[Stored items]
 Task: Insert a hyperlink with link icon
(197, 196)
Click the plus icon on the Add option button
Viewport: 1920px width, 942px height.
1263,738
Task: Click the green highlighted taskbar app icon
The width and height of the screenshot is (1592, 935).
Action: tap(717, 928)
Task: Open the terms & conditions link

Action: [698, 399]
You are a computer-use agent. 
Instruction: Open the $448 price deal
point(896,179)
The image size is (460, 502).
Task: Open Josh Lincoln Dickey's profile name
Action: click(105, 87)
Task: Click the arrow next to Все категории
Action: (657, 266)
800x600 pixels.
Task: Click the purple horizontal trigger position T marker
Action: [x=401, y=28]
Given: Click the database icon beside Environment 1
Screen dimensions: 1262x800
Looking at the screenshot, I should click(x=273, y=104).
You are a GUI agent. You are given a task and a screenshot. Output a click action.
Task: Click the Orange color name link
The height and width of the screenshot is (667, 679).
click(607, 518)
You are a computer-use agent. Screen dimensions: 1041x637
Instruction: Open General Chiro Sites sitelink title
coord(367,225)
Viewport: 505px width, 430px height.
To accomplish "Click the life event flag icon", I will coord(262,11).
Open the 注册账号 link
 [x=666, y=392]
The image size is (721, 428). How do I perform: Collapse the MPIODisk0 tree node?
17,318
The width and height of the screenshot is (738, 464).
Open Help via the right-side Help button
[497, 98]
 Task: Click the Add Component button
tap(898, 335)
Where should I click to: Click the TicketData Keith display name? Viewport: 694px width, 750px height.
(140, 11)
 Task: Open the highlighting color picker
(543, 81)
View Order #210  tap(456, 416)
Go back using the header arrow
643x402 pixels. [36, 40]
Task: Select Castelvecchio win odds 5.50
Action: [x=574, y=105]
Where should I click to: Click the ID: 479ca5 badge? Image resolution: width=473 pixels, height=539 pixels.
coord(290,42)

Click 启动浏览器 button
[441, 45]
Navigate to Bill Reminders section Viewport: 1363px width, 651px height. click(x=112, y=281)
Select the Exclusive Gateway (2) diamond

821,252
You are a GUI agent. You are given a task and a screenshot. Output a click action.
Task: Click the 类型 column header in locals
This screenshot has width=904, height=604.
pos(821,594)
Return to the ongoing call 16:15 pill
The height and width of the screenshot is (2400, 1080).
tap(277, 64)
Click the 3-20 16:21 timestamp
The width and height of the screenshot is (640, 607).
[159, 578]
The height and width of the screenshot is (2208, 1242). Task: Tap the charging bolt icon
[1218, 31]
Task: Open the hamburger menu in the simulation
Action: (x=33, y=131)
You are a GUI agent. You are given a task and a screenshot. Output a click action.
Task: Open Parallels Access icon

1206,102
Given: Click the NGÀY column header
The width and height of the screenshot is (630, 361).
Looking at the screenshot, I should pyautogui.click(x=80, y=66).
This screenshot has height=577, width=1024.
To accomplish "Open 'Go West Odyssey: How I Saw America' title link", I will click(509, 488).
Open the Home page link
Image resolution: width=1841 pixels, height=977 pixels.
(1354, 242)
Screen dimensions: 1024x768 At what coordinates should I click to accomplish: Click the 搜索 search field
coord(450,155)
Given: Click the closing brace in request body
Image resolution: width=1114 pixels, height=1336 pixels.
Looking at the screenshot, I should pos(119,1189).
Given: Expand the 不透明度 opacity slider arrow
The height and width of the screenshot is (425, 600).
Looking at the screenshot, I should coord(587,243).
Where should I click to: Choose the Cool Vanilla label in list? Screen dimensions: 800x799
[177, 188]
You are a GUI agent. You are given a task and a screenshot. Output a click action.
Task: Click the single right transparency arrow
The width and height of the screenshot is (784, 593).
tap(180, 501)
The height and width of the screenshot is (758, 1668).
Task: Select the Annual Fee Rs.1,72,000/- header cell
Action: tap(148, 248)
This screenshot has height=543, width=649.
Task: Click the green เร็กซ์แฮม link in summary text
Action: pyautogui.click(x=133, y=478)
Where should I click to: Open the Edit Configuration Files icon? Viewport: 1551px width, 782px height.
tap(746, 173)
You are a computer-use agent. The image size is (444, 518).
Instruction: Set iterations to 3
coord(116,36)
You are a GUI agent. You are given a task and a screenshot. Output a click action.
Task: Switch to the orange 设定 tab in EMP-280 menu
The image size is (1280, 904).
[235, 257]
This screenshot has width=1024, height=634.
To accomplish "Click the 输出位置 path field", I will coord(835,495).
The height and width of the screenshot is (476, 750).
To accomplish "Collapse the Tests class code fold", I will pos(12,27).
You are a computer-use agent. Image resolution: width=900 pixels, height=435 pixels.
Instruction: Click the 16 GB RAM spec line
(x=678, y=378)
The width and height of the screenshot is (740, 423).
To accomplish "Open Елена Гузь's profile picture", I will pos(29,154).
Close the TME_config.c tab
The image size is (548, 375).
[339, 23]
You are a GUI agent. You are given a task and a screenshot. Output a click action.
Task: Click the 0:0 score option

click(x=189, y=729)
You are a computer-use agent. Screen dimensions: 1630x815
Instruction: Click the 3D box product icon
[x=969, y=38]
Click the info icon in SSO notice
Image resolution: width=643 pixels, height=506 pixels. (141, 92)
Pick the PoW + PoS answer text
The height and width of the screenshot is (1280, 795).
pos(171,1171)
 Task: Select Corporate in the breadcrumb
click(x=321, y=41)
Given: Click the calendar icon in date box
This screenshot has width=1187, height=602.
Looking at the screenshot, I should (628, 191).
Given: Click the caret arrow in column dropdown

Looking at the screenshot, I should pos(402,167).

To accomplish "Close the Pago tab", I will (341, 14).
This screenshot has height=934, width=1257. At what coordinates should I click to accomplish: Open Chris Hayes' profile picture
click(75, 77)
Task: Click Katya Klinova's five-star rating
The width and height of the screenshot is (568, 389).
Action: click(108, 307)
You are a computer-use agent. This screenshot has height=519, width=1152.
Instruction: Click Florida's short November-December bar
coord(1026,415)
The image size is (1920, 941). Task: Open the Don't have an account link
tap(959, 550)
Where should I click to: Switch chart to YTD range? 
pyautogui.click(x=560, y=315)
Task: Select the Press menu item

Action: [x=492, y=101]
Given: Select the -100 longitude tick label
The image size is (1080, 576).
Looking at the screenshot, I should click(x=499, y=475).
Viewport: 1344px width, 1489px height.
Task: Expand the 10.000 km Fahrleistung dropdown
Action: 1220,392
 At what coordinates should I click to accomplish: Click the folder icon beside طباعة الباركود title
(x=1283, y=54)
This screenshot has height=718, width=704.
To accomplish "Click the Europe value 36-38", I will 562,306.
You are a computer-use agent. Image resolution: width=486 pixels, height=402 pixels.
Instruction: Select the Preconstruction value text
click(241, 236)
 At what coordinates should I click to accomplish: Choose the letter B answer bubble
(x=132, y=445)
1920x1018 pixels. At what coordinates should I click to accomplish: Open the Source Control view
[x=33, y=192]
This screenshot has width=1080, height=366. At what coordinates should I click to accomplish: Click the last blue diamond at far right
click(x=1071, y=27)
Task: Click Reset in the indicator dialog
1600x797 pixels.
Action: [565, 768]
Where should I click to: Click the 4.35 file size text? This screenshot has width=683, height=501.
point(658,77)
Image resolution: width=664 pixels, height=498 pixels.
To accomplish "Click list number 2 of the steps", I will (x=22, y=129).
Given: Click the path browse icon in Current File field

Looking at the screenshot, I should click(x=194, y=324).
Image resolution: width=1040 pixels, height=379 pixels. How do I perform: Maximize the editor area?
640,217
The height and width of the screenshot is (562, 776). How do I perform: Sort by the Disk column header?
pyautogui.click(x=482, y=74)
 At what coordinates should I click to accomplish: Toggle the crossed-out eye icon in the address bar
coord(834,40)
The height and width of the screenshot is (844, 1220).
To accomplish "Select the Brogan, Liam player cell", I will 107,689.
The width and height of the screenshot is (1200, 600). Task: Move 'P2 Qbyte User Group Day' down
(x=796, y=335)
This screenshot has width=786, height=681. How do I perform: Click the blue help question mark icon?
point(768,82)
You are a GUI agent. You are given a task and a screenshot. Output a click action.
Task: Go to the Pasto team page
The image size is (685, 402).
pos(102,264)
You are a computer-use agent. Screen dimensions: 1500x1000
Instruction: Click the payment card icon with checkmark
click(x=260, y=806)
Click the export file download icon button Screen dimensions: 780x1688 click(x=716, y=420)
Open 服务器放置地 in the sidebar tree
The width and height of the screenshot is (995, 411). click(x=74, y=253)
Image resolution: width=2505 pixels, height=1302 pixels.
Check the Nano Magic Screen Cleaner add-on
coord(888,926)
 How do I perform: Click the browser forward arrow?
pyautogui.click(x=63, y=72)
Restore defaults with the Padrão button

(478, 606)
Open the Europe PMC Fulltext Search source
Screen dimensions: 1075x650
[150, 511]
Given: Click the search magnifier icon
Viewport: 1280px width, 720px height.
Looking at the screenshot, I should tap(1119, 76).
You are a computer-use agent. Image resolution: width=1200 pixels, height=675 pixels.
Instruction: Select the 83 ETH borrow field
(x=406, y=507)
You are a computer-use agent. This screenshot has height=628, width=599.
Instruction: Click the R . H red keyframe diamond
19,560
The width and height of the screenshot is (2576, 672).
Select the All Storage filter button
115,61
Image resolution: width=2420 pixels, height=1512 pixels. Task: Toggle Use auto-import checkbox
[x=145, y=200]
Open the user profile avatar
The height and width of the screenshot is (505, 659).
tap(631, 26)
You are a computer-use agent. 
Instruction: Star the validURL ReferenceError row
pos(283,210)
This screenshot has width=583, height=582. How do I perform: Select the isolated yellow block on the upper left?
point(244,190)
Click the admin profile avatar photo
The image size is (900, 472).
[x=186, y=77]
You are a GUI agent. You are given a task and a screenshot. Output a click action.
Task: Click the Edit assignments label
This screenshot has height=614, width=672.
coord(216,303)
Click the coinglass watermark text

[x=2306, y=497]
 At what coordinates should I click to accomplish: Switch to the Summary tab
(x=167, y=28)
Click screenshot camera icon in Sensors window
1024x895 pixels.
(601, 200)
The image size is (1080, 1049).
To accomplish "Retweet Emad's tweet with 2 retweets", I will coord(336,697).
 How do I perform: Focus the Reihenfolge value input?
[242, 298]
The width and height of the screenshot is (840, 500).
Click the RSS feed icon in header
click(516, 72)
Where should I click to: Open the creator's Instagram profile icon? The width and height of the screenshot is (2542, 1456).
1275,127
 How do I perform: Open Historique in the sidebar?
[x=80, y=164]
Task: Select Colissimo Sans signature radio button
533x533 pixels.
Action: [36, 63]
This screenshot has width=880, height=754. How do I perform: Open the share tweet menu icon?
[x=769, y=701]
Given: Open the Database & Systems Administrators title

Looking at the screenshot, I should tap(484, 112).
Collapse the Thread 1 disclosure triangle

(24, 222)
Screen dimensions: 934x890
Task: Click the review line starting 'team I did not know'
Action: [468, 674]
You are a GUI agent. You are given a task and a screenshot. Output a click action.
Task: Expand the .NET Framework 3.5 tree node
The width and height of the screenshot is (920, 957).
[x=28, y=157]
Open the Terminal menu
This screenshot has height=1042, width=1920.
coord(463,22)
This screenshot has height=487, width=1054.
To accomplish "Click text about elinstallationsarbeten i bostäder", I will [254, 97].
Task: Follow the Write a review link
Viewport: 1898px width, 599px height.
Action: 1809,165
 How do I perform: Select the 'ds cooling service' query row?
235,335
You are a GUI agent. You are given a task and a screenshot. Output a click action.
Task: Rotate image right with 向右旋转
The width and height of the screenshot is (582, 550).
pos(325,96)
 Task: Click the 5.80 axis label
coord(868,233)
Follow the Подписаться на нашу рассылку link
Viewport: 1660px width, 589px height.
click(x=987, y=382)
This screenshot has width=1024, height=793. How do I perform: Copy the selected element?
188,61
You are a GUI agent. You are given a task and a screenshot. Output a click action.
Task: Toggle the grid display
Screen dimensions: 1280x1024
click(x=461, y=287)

### Task to complete
Look above for the line holding "The width and height of the screenshot is (920, 957).", then set down exactly that line and every line after it up to and including the line holding "Task: Rotate image right with 向右旋转", with nothing else.

### Reply to the task
The width and height of the screenshot is (920, 957).
[x=28, y=157]
Open the Terminal menu
This screenshot has height=1042, width=1920.
coord(463,22)
This screenshot has height=487, width=1054.
To accomplish "Click text about elinstallationsarbeten i bostäder", I will [254, 97].
Task: Follow the Write a review link
Viewport: 1898px width, 599px height.
Action: 1809,165
 How do I perform: Select the 'ds cooling service' query row?
235,335
You are a GUI agent. You are given a task and a screenshot. Output a click action.
Task: Rotate image right with 向右旋转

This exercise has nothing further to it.